_READING TEXT:_
------------------------------------------------------------------------

# moving to Qatar for a job offer



## RonieFarstington (Feb 12, 2020)

I'm moving to Qatar for a job offer. Do I need for my educational documents, school records, and diploma to be translate and attested first?


----------



## isabellamor (Jan 23, 2020)

I don't think that there's a need for it to be translated since people in Middle East knows English.


----------



## Adeyemi09 (Oct 25, 2019)

[email protected]
Please I'm also planning to move to Qatar but I don't have much knowledge about Qatar visa, if you do can you please be of help


----------



## Stevesolar (Dec 21, 2012)

Adeyemi09 said:


> [email protected]
> Please I'm also planning to move to Qatar but I don't have much knowledge about Qatar visa, if you do can you please be of help


Hi,
You won’t be able to move to Qatar at the moment.

------------------------------------------------------------------------

_WHAT THE EXERCISE ASKS:_ Carry on the forum thread about moving to Qatar for a job offer, starting right after its last line.

_EXTRACTED DATA:_

------------------------------------------------------------------------

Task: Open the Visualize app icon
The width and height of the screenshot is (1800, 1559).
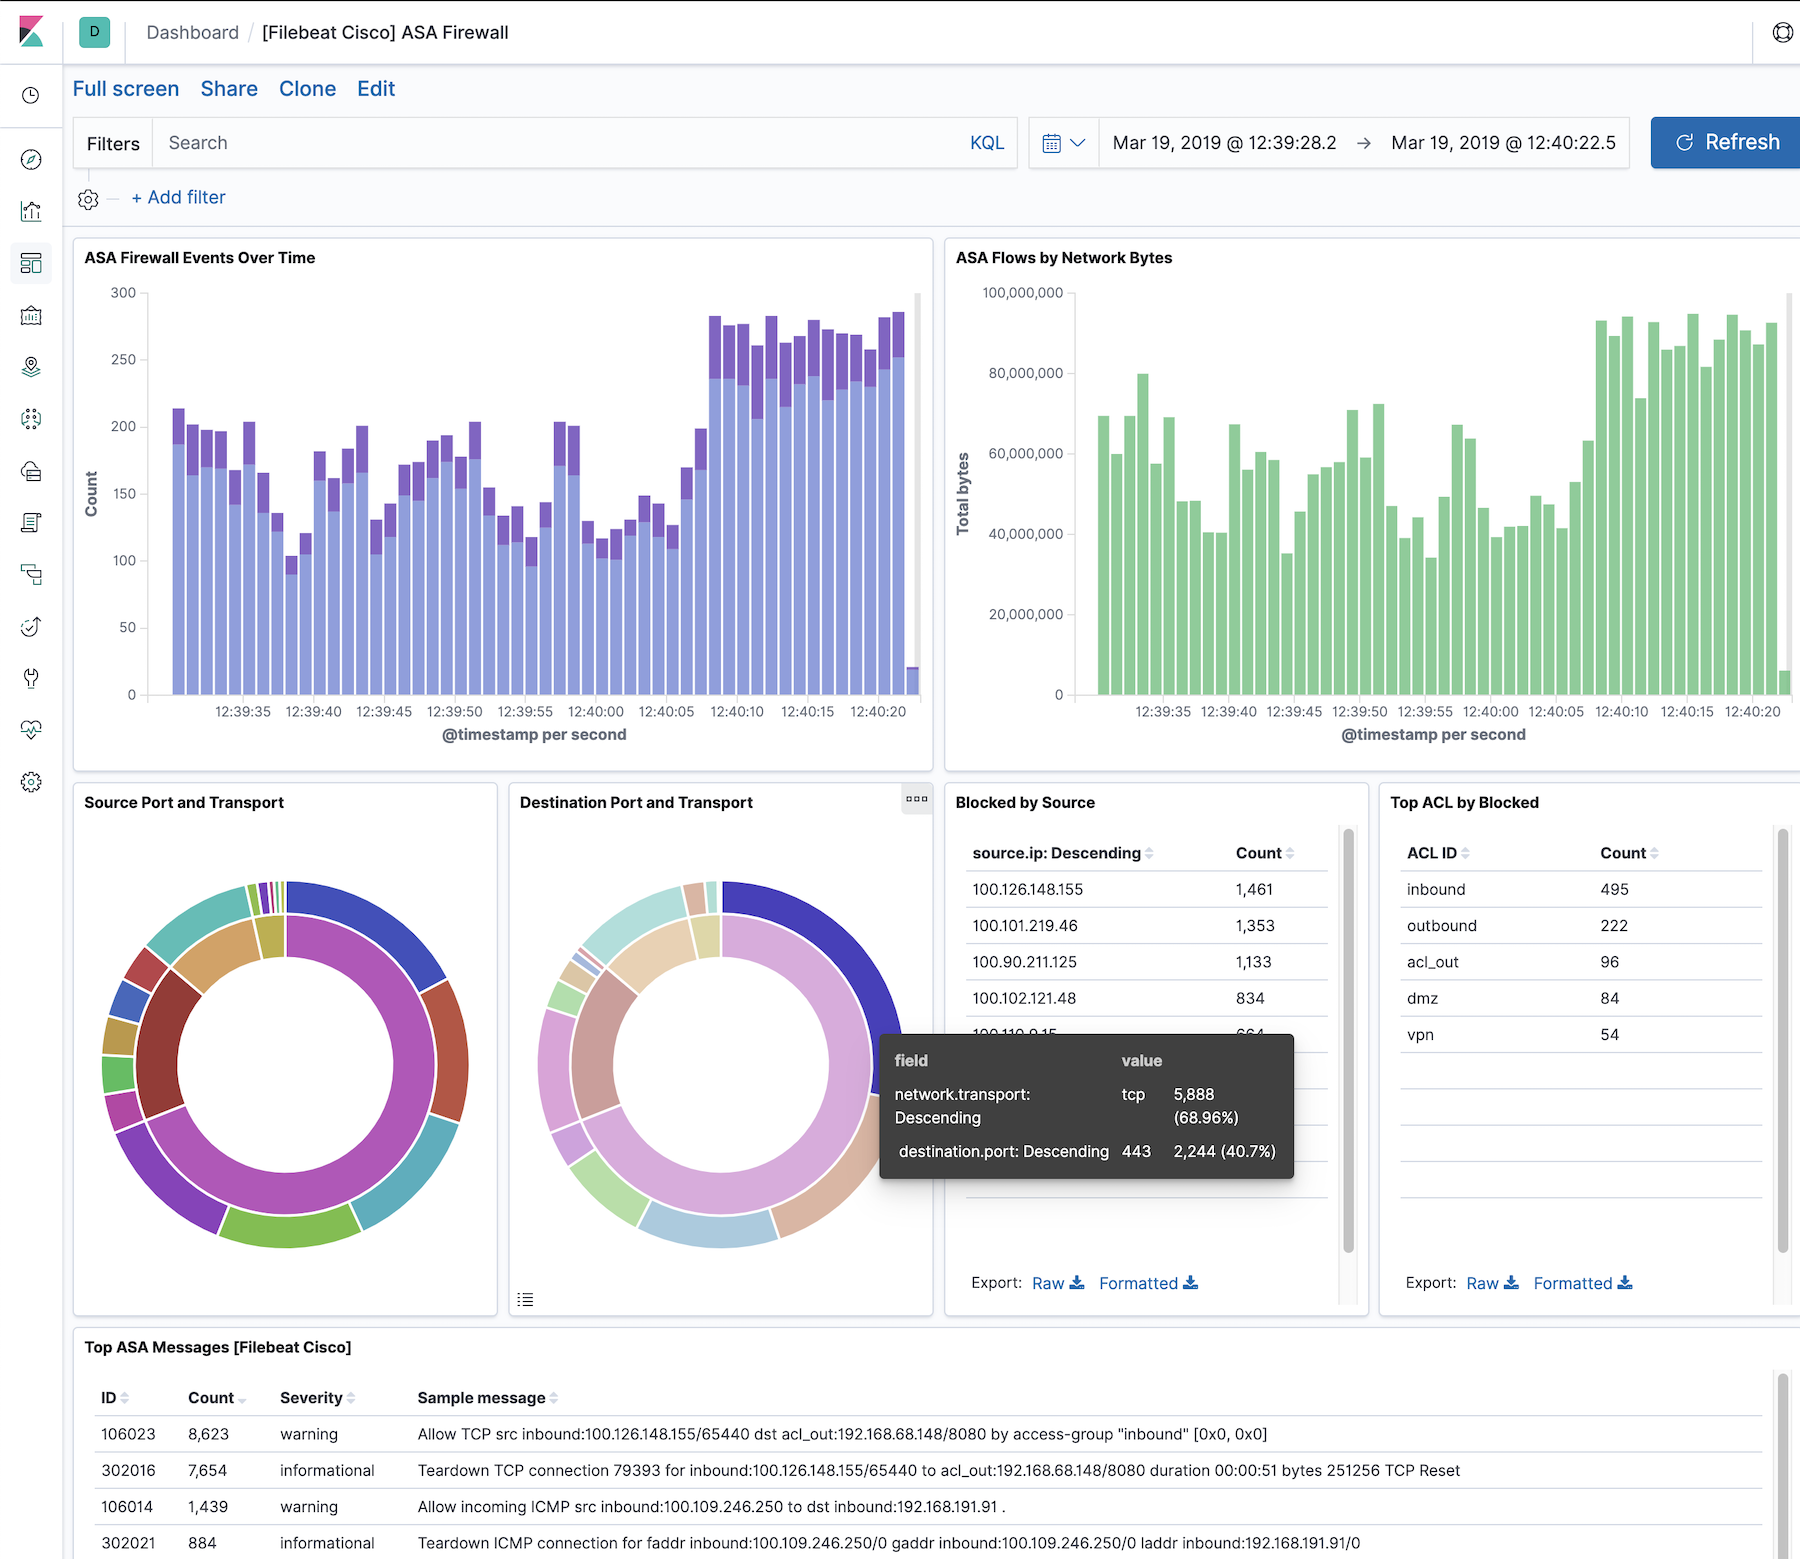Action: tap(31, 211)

------------------------------------------------------------------------

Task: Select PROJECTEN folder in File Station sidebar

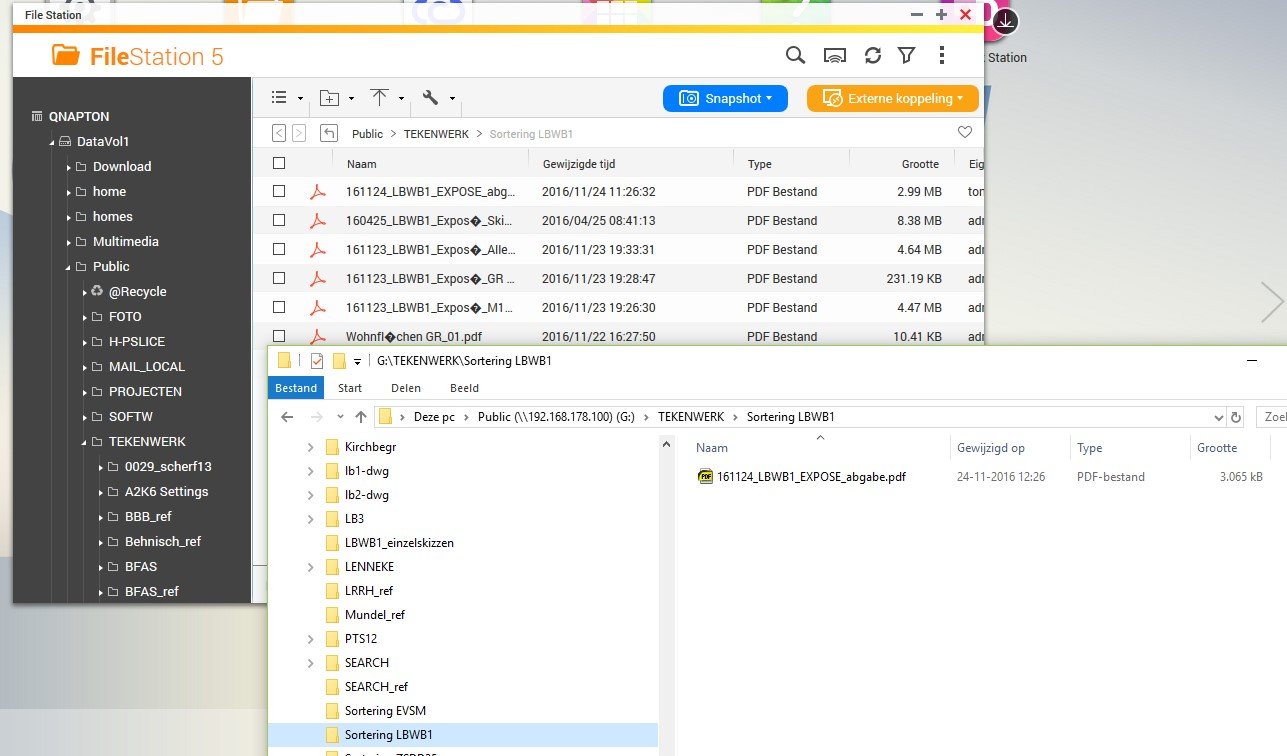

------------------------------------------------------------------------

_EXPECTED ANSWER:_
The country is on lockdown and only Qataris can enter.
Cheers
Steve


----------



## Adeyemi09 (Oct 25, 2019)

OK thanks


----------



## akalankasl (Aug 21, 2019)

Hi All

I am trying find updated info on allowing new comers to enter qatar as per the current phase 4 regulations in qatar.I already got my offer letter in feb 2020 and its still valid as per the organization.But it seems government does not yet allow to join by traveling to qatar from Sri Lanka.If anyone is aware on the current info, please share.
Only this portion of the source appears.